The Sri Lankan elephant, is the largest of the Asian elephants. The male have large cranial bulges and both sexes have more areas of depigmentation than found in the other asian types. Typically, their ears, face, trunk and belly have large concentrations of pink-speckled skin.

If our activities destroy these innocent creatures we are gradually loosing the only 4000 Sri Lankan elephants in the world. If we are to rehabilitate the elephants already in danger, Sri Lankan natural forest reserves need to be made accessible and secured for the elephants to survive. We have an enriched habitat. In many natural reserves the reservoir bed serves a constant water supply and results a lush vegetation. Thus, making ample food for the elephants.

As a concept brought forward by the Environment Minister Patali Champika Ranawaka “Gaja Mithuro’ foundation was set up since May, 2007. It comprises of Governmental and Non Governmental organizations and has already implemented a National Policy to protect elephants.
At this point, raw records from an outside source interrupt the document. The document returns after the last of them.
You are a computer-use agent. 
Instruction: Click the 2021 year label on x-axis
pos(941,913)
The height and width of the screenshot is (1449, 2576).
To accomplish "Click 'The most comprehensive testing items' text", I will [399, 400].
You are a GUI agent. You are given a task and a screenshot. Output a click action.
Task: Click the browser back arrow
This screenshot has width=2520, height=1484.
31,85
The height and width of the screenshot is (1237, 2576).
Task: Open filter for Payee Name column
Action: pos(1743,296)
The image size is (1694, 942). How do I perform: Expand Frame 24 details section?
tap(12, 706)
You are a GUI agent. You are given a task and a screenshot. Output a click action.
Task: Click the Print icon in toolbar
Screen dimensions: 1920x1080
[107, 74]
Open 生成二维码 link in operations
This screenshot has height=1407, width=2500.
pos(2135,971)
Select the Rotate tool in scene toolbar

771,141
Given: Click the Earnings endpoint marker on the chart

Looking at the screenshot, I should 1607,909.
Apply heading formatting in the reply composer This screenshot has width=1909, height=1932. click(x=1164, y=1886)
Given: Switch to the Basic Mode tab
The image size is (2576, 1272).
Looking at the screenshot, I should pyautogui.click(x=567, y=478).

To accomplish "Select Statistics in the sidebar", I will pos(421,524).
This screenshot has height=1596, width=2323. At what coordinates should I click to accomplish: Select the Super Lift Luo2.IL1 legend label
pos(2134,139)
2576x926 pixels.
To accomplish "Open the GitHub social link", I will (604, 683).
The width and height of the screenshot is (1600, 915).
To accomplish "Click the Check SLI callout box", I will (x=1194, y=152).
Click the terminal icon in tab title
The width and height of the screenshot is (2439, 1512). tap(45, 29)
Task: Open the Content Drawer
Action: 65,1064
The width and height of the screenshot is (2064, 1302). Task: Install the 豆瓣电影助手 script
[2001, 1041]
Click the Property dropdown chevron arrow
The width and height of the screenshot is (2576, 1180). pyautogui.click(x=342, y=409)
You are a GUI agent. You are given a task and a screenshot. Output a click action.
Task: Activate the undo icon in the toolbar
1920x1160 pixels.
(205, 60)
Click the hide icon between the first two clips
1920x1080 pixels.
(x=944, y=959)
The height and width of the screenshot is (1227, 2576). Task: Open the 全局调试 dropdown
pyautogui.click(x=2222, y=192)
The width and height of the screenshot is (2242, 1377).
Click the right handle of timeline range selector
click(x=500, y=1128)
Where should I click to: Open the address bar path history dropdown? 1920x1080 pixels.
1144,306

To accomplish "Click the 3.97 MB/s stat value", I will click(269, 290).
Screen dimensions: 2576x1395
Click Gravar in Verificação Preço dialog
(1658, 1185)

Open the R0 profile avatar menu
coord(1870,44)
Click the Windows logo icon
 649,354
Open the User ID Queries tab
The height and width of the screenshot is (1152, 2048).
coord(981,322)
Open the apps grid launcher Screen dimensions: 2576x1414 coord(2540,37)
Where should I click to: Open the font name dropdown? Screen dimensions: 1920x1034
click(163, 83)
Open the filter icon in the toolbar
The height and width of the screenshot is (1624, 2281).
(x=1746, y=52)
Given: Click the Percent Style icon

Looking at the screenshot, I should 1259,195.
It aims to end the human - elephant conflict and create coexistence, the Ministry states. In addition, as a preventive measure to the human elephant conflict, the Ministry plans to build 660 kilometre long electric fence within three years. The funds are already allocated to the Wildlife Department and the expedited program is scheduled to end in three years.

Along with the ‘Gama Neguma’ Development program the Ministry of Environment has launched a new concept - Haritha Gammana. Under this concept the villagers are educated on the environmental issues they are facing in their respective areas.


Did you know?

1) The elephant is distinguished by its high level of intelligence, interesting behaviour, methods of communication and complex social structure.

2) Elephants seem to be fascinated with the tusks and bones of dead elephants, fondling and examining them. The myth that they carry them to secret “elephant burial grounds,” however, has no factual base.

3) Elephants are very social, frequently touching and caressing one another and entwining their trunks.

4) Elephants demonstrate concern for members of their families they take care of weak or injured members and appear to grieve over a dead companion.